**What this task involves**
Below are some entries; can you quote all of them exactly?

[Stored data entries]
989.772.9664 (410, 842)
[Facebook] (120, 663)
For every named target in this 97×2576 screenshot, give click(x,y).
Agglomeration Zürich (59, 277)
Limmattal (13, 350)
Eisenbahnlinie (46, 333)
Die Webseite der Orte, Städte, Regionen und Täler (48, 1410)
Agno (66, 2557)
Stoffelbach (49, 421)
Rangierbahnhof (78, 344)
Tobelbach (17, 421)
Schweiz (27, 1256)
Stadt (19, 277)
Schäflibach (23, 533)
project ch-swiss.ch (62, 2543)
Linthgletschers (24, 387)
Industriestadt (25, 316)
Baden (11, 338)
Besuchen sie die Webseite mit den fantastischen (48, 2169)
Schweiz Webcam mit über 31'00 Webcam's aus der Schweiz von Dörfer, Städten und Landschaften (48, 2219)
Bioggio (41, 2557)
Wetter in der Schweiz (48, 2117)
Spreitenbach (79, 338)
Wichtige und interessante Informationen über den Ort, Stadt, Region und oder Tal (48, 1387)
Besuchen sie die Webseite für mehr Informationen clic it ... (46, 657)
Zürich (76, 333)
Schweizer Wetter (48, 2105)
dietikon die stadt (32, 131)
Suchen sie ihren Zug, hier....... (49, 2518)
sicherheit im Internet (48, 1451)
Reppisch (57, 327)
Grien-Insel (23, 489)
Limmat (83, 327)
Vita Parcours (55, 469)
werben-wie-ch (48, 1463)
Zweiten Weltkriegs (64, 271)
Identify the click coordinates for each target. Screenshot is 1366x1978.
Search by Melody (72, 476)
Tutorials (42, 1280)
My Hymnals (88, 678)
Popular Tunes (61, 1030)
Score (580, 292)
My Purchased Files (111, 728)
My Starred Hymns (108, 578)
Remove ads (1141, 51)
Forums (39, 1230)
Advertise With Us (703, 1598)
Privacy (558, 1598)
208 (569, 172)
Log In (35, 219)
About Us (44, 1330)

**Answer for the task**
989.772.9664 (410, 842)
[Facebook] (120, 663)
For every named target in this 97×2576 screenshot, give click(x,y).
Agglomeration Zürich (59, 277)
Limmattal (13, 350)
Eisenbahnlinie (46, 333)
Die Webseite der Orte, Städte, Regionen und Täler (48, 1410)
Agno (66, 2557)
Stoffelbach (49, 421)
Rangierbahnhof (78, 344)
Tobelbach (17, 421)
Schweiz (27, 1256)
Stadt (19, 277)
Schäflibach (23, 533)
project ch-swiss.ch (62, 2543)
Linthgletschers (24, 387)
Industriestadt (25, 316)
Baden (11, 338)
Besuchen sie die Webseite mit den fantastischen (48, 2169)
Schweiz Webcam mit über 31'00 Webcam's aus der Schweiz von Dörfer, Städten und Landschaften (48, 2219)
Bioggio (41, 2557)
Wetter in der Schweiz (48, 2117)
Spreitenbach (79, 338)
Wichtige und interessante Informationen über den Ort, Stadt, Region und oder Tal (48, 1387)
Besuchen sie die Webseite für mehr Informationen clic it ... (46, 657)
Zürich (76, 333)
Schweizer Wetter (48, 2105)
dietikon die stadt (32, 131)
Suchen sie ihren Zug, hier....... (49, 2518)
sicherheit im Internet (48, 1451)
Reppisch (57, 327)
Grien-Insel (23, 489)
Limmat (83, 327)
Vita Parcours (55, 469)
werben-wie-ch (48, 1463)
Zweiten Weltkriegs (64, 271)
Identify the click coordinates for each target. Screenshot is 1366x1978.
Search by Melody (72, 476)
Tutorials (42, 1280)
My Hymnals (88, 678)
Popular Tunes (61, 1030)
Score (580, 292)
My Purchased Files (111, 728)
My Starred Hymns (108, 578)
Remove ads (1141, 51)
Forums (39, 1230)
Advertise With Us (703, 1598)
Privacy (558, 1598)
208 (569, 172)
Log In (35, 219)
About Us (44, 1330)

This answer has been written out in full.